From one trio to another.

Back when the sisters took over the business, they say it was the right move for their growing families.

“When Missy and I both came in we both had little kids,” Michelle says. “We were able to job share and share the babysitting... she would work in the morning and I would have all the kids. And then we’d transition. I could get up from the desk and she could sit down at the desk and take right over. We were just that in sync with one another.”

Michelle and Patrick have three children: Katy, Jack and Mady Hawkins. Fromme, and her husband, Bob, have two daughters – Savannah and Sydney Fromme.

“All those babies we used to watch are growing up now and in college,” Michelle says.

Three of those kids are now looking to make their mark in the family business.

“Jack is getting a business degree and wants to come into the business and take it over long-term, which is fantastic,” Patrick says. “Katy wants to take over as well, and Savannah is absolutely brilliant. Between Jack, Katy and Savannah, it’s almost the spitting image of me, Missy and Michelle.”

Since its inception, Lawn Cure has gone from one truck to a fleet of 16 vehicles and 21 employees.

Fromme says she’s eager to get their input and believes they can bring a new, fresh perspective to things.

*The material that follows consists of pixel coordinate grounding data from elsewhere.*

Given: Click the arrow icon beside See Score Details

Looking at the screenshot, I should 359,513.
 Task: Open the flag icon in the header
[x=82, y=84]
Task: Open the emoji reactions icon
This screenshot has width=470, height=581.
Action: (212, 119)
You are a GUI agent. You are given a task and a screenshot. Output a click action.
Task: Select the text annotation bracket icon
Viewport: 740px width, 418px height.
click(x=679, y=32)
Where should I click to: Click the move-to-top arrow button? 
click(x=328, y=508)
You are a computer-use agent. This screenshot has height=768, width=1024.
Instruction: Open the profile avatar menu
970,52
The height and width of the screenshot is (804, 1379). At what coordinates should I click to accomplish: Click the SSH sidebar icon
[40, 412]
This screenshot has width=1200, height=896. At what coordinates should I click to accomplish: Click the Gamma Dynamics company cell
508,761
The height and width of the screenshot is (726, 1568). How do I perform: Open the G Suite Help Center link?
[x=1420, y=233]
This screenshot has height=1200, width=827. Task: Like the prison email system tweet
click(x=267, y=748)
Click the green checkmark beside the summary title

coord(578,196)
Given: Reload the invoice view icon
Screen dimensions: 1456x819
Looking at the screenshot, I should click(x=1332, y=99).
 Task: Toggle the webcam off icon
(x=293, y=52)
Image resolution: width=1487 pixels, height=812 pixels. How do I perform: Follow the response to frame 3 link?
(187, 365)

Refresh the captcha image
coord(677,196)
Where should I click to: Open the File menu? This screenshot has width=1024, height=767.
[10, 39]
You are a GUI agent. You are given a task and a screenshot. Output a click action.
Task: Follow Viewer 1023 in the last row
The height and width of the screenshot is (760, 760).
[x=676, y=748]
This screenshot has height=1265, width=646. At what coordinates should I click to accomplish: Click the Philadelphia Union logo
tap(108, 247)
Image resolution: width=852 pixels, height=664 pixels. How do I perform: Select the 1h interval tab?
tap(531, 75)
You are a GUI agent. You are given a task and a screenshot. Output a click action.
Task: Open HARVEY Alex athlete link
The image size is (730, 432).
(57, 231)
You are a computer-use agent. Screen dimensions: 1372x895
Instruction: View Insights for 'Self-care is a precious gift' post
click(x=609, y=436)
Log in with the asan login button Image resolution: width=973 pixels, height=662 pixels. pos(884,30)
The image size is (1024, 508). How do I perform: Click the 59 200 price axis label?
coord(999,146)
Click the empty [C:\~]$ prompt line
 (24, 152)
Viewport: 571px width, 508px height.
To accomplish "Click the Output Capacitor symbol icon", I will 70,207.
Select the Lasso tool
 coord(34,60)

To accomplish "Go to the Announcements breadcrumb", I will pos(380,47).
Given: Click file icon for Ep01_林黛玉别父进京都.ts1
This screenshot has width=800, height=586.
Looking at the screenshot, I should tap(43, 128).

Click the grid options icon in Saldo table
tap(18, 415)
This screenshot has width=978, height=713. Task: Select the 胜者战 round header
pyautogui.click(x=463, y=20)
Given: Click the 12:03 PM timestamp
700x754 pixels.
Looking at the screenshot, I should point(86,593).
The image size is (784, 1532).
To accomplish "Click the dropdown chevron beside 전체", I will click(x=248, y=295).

“Young people do things a lot differently than we do,” Fromme says. “And I think it’s important to embrace some of that… you have to embrace the way the next generation thinks or you’re going to be left behind.”

Patrick says they have plenty to teach the young ones – especially a few lessons he learned early on.

“You’ve got to have patience in this business, and you’ve got to listen to your customers,” he says. “But, with a business our size, you’re going to lose customers. That’s just how it is. That was a struggle for me in my first few years…you’ve got to learn that it’s the nature of our business and to look at the overall picture.”

Michelle hopes the children will work as seamlessly as her, Fromme and Patrick have.

“I don’t know if there will be issues down the road – you hope everything will go smoothly,” she says. “Obviously, you’re never going to agree all the time. Family dynamics can be tough, but it’s important to leave any kind of ego at the door.”

Meanwhile, while they wait for the next generation to join them, Lawn Cure’s headquarters is bursting at the seams.

“We are about maxed out on space here,” Michelle says. “We have a 14,000 square-foot building and we cannot fit anymore trucks in here. We’re so cramped in, so we’ll expand.”

They’ve already secured a vacant lot next to their existing building, which they’ll use to grow. Down the road, Michelle says they’d like to consider a satellite office and adding a few technicians to expand the service area.

Patrick says their reputation and customer service will allow them to continue growing the business.

“We set out a plan on how we wanted to grow the business, and it’s tripled in size and volume within the last 10 years,” he says. “Our customer service is impeccable. If someone calls with a complaint, we’re on their lawn the next day, sometimes the same day. And the customers love that. I’ll probably do 50,000 applications this year, and our service calls with complaints and issues are nothing.”